In our experience, 64% of DA patients had abnormal ocular surface with posterior blepharitis, evaporative dry eyes, conjunctivitis, keratitis, and limbal neovascularization without any ocular complaints at baseline. We would suggest referral at initiation of dupilumab to classify ocular surface inflammation, preventive treatment of meibomian gland dysfunction, moisture of ocular surface with unpreserved artificial tears, and referral to an ophthalmologist for evaluation and appropriate treatment if follicular conjunctivitis occurred.

The underlying mechanism for the development of conjunctivitis seems to be inflammatory and specific to AD since this side effect was not noted in patients with asthma or nasal polyposis on dupilumab [13]. Frustratingly, severe conjunctivitis occurred in AD patients who responded to dupilumab in our series [10].

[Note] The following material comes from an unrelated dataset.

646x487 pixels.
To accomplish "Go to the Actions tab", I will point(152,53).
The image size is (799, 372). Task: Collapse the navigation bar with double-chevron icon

Histological findings in conjunctivitis induced by dupilumab reported by Bakker et al. [5] revealed focal scarcity of intra-epithelial goblet cells, which is different from the histopathology of allergic conjunctivitis. This explains mucin deficiency which affects the stability of the tear film. We used a combination of trehalose/hyaluronate since it has effects on ocular surface inflammatory markers, mucin expression (decrease in IL-1β, IL-6, and IL-8 tear levels), and goblet cell density recovery, targeting the mechanism of dupilumab-induced ocular surface disease [5]. Topical cyclosporine eye drops could be combined with dupilumab treatment in case of severe dermatitis. In fact, cyclosporine, as suggested by Shen et al., is a T cell-mediated immune response via decreased expression of IL-4 for the follicular conjunctivitis. Both tacrolimus and cyclosporine are ophthalmic calcineurin inhibitors that inhibit T cell-mediated immune response [8]. While steroid drops can cause serious side effects (infections, glaucoma, or cataracts), cyclosporine does not enter the anterior chamber and has good immunomodulatory effect on the ocular surface. It can also be administered four times a day at 2% as a low-cost galenic product for the patients. Its only side effect is a burning sensation which occurs occasionally on the application of eye drops. By suppressing inflammation, cyclosporine is also considered capable of increasing conjunctival goblet cell density and decreasing corneal cells apoptosis. The therapeutic effects of cyclosporine drops in the treatment of eyes affected by several keratoconjunctivitis have been proven in numerous studies in children and adults [14, 15].

Dupilumab blocks signaling both IL-4 and IL-13, which are Th2-mediated inflammation cytokines. Consequently, the upregulation leading to an increase of Th1 response and IFN-γ-mediated inflammation is also a possible mechanism. The pro-inflammatory IFN-γ has been proven as a biomarker for evaporative dry eye disease [16] and cell-mediated immune response in the mucosal immune compartment leading to a variety of dupilumab-induced inflammation spectrum: blepharitis, tear film instability, meibomian gland dysfunction, goblet cell deficiency, exposure keratopathy, follicular conjunctivitis and limbitis, punctual stenosis, and periocular dermatitis.

Further elucidation of dupilumab’s immunologic effect of the tear film is needed to better understand the underlying mechanism of the ocular and periocular side effects and the Th1/Th2 paradigm in ocular allergy.